Task details
Transcribe the stretch of entries below from the line with "Click the crosshair" through the line with "has width=697, height=403.", exactly and with both ends included; leave out all other lines.

Exercise materials
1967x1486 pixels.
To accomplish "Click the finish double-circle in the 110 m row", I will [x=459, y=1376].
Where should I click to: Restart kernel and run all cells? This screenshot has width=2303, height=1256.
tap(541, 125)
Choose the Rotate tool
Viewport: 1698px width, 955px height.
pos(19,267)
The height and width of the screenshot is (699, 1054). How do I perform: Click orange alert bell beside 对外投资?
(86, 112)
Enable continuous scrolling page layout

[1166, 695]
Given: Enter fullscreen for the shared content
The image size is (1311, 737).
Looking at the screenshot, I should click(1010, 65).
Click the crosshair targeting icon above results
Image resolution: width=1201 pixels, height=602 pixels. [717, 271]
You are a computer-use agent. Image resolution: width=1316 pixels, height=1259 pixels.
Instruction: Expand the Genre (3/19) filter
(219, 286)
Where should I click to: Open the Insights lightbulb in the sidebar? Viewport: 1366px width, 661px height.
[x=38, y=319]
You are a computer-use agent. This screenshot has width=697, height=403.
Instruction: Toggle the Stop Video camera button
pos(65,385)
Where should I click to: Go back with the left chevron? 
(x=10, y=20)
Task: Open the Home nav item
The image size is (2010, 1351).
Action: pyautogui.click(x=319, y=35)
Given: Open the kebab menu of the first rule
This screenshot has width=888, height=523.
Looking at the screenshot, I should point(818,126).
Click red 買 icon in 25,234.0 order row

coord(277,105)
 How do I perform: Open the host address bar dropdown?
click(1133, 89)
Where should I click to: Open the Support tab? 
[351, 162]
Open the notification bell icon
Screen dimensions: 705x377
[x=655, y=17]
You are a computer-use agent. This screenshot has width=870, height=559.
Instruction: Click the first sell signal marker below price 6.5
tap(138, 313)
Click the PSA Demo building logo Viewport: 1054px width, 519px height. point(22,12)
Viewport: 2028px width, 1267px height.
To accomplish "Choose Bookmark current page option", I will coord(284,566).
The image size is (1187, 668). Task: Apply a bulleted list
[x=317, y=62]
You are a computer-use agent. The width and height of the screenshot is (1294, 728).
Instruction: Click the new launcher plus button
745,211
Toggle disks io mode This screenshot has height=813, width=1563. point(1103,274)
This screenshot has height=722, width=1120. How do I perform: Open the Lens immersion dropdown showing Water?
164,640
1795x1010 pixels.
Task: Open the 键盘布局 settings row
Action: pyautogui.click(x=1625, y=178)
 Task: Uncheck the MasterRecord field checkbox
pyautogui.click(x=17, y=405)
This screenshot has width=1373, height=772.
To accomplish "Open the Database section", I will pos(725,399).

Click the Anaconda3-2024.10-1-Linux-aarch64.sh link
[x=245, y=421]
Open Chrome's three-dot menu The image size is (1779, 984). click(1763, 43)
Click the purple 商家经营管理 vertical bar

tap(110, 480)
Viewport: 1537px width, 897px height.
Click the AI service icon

Task solution
Click the crosshair targeting icon above results
Image resolution: width=1201 pixels, height=602 pixels. [717, 271]
You are a computer-use agent. Image resolution: width=1316 pixels, height=1259 pixels.
Instruction: Expand the Genre (3/19) filter
(219, 286)
Where should I click to: Open the Insights lightbulb in the sidebar? Viewport: 1366px width, 661px height.
[x=38, y=319]
You are a computer-use agent. This screenshot has width=697, height=403.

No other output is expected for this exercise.